Lauren McBurnett, who completed an accelerated undergraduate-plus-master's degree at Arizona State and is now a Ph.D.-track candidate in civil engineering there, led a team sponsored by EWB-USA to Kenya last summer to implement a rainwater collection system they had designed: large in-ground tanks to store rainwater from school roofs.

Major corporations have also helped provide students with real-world experience in partnerships with universities.

Rachel Kelley will graduate from the Massachusetts Institute of Technology in spring 2013 with a master's in systems engineering from the school of engineering and an MBA from MIT's Sloan School of Management. Last year, Kelley spent her internship in Spain at the headquarters of clothing manufacturer Zara, helping the company optimize inventory transfers between its stores.

"It was fun working on a real problem that made a difference to their bottom line," she says.
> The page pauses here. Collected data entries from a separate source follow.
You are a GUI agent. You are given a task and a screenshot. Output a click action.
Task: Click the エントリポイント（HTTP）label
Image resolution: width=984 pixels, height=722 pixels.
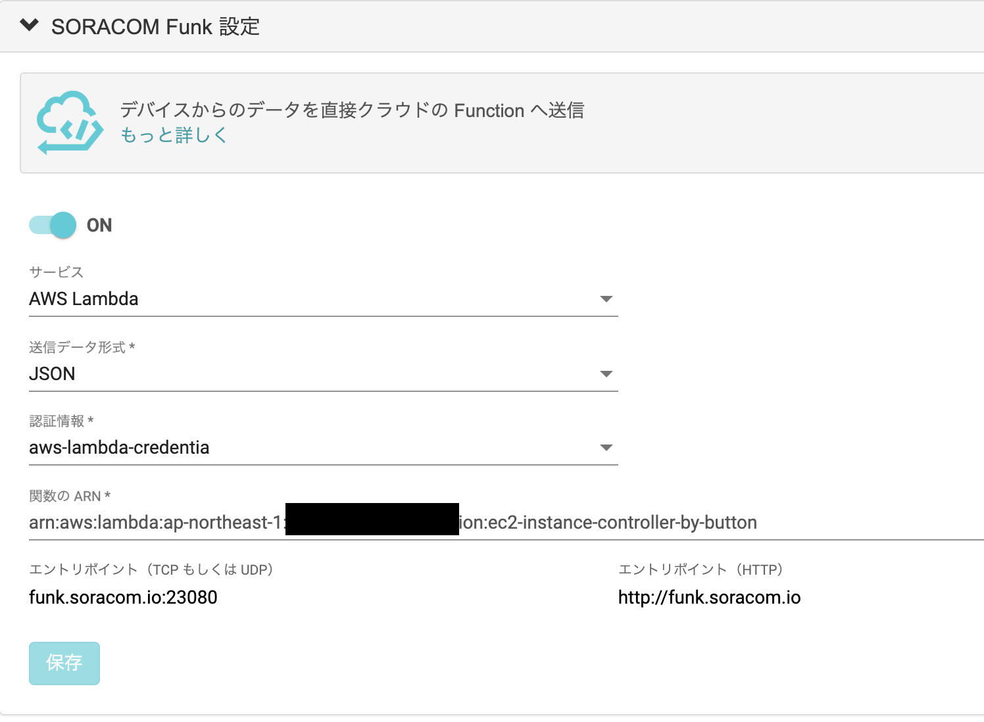(701, 569)
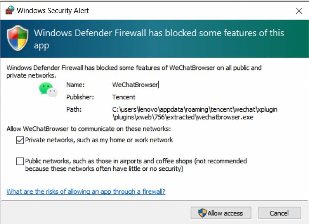This screenshot has height=224, width=309.
Task: Uncheck the Private networks checkbox
Action: coord(20,140)
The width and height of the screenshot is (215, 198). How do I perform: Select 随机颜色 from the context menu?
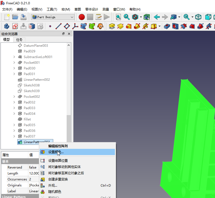(x=54, y=192)
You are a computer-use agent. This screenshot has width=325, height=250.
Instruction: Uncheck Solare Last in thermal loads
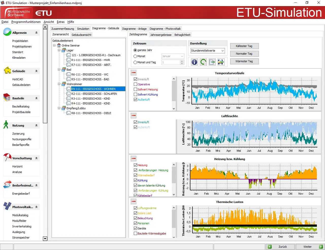coord(136,213)
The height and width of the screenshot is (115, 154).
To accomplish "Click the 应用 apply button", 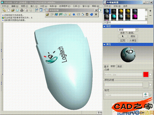I will 123,40.
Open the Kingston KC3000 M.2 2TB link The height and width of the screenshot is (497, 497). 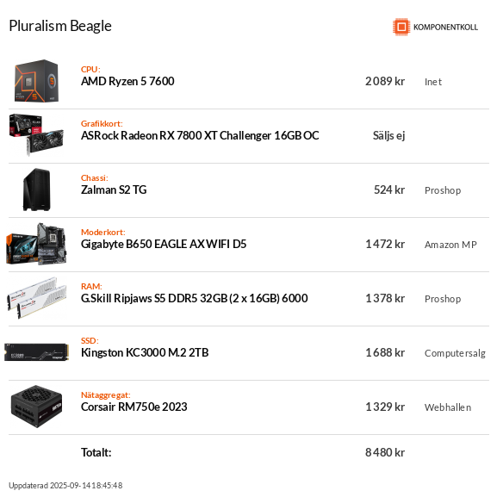(145, 352)
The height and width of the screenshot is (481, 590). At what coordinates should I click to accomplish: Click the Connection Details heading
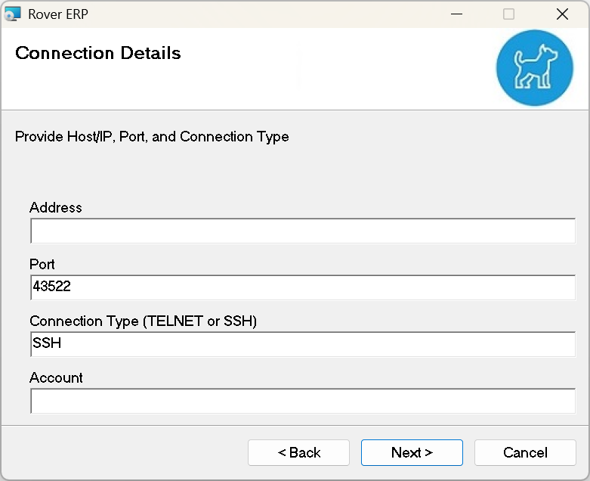click(98, 53)
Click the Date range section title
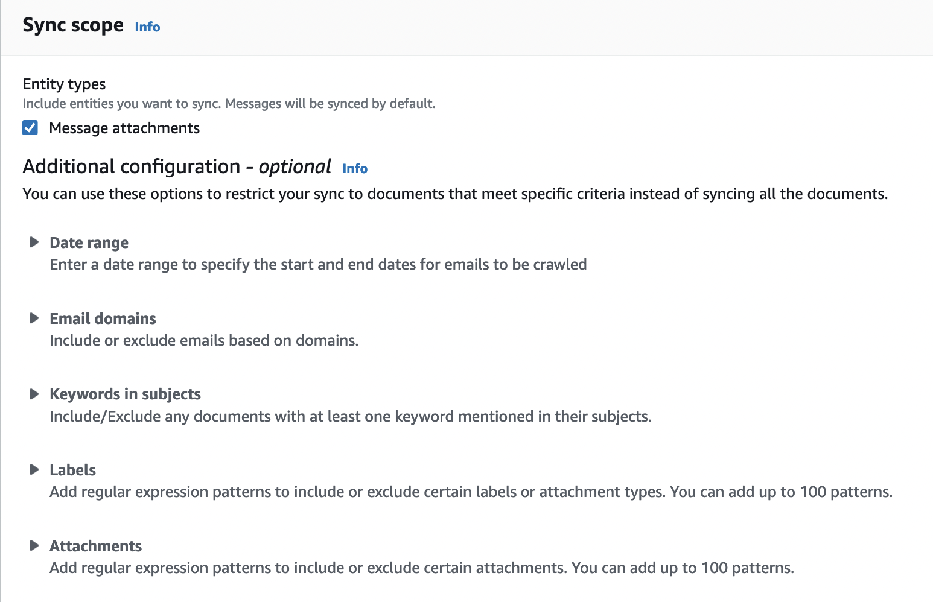Viewport: 933px width, 602px height. tap(89, 242)
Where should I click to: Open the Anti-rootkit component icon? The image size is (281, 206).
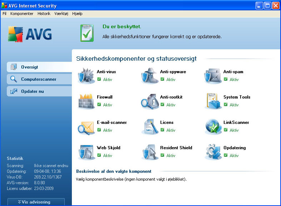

Institutions are also taking steps to fill the demand for engineers by broadening the pool, attracting more diverse student populations.

In a 2012 report, the President's Council of Advisors on Science and Technology noted that the United States must produce 1 million more professionals in the fields of science, technology, engineering, and mathematics (STEM) over the next decade to regain its global competitiveness. The country will never get there, experts believe, unless more women and underrepresented minorities enroll in graduate programs.

Though women make up 50.8 percent of the U.S. population, they only represented 22.6 percent of those earning master's degrees in engineering in 2011. In that same year Hispanics and African-Americans received only 6.3 percent and 4.9 percent of master's degrees, respectively, despite accounting for a combined 30 percent of the U.S. population.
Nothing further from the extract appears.